Des Weiteren stellen sich Fragen, was die BBC finanziert. Nach viel Lärm um zu hohe Löhne wurde beispielsweise das Gehalt der Radiomoderatorin Zoe Balls um 27 Prozent gesenkt, Nun verdient sie „nur“ noch umgerechnet 1,17 Millionen Euro. Der Exfußballstar Gary Lineker verdient für eine Moderation auf BBC 2 inzwischen mit umgerechnet 1,62 Millionen Euro, ebenfalls 478.000 Euro weniger. Das ist immer noch viel Geld aus der Steuerkasse. Ob der Name des sonst beliebten Exkickers als Stimme gegen die Maßnahmen von Dorries auf viel Sympathie stoßen wird?

Dorries prangert auch fehlende Vielfalt an. Sie selbst ist nach eigener Beschreibung auf den härtesten Straßen Liverpools aufgewachsen.

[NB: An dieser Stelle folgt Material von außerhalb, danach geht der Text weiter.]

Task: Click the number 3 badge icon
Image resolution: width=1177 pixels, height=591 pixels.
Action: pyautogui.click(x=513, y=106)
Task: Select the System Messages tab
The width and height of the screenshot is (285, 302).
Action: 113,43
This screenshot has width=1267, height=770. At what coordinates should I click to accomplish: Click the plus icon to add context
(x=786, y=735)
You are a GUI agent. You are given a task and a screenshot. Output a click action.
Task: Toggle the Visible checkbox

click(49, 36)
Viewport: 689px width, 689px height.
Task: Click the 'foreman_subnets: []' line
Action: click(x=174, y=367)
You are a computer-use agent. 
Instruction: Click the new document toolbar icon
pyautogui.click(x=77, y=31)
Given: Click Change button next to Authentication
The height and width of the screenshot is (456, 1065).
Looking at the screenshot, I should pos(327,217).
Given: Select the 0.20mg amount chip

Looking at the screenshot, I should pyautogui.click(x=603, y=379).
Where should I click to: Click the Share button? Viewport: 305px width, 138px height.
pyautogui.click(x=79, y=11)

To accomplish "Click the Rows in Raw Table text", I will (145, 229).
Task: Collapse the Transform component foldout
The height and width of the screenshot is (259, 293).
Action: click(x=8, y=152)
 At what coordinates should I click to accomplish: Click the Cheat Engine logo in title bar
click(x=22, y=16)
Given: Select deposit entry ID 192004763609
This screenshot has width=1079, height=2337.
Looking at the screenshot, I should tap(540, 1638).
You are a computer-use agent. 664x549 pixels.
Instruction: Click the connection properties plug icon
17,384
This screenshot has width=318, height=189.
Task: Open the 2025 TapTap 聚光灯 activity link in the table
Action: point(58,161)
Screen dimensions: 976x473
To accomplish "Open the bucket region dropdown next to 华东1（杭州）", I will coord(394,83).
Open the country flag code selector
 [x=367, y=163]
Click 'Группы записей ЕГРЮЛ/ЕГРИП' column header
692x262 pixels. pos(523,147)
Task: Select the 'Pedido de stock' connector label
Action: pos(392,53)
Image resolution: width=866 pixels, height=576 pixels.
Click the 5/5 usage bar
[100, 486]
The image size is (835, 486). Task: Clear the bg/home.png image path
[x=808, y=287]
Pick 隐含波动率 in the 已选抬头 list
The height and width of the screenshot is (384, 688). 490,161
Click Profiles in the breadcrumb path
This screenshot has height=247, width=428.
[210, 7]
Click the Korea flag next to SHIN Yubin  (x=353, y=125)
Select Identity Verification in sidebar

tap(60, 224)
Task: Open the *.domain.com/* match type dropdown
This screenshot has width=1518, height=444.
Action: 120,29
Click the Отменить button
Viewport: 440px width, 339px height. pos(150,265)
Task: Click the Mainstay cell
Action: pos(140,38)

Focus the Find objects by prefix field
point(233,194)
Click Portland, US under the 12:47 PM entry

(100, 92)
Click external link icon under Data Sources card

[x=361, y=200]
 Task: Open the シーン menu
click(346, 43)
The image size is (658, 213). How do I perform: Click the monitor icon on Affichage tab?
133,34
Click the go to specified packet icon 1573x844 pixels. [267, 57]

Dorries kritisierte die ihrer Meinung nicht genügende Rekrutierung aus den Ar­bei­te­r:in­nen­klas­sen des Vereinigten Königreiches und von Menschen mir regionalen Dialekten. Das sieht sie als Teil des Wiederaufbauprogramms der Johnson-Regierung für den armen Norden Englands. Bei der BBC haben fünfmal so viele Menschen eine private Erziehung genossen als der nationale Durchschnitt, der bei sieben Prozent liegt. Auf der anderen Seite wurde die BBC 2020 von der Social Mobility Foundation als das 21. beste Unternehmen im Land für soziale Mobilität genannt. Als einziges britisches Medienunternehmen kam der Sender in den vorherigen vier Jahren auf die Liste.

Dorries thematisiert auch seit Langem den Abwanderungstrend in Richtung Abon­nen­t:in­nen­diens­ten wie Netflix und Amazon-Prime. Die aktuelle Krisensituation, in der sich der Staat pandemiebedingt hochverschuldet hat und in der Bür­ge­r:in­nen mit Inflation, Energiekostenanstieg und zusätzlichen Steuern für das Gesundheits- und Sozialhilfesystem konfrontiert sind, macht die BBC zu einem leichten Opfer.

Am Montag gab sich die Regierung dann doch etwas sanfter. So erklärte Erziehungsminister Nadhim Zahawi, dass die Unterstützung der BBC in Zukunft noch unter Verhandlung stehe. Lucy Powell, Labours Schattenministerin für Medien, bezeichnete die Ankündigungen vom Wochenende als Attacke auf die BBC, weil deren Journalismus der Johnson-Regierung nicht gefalle.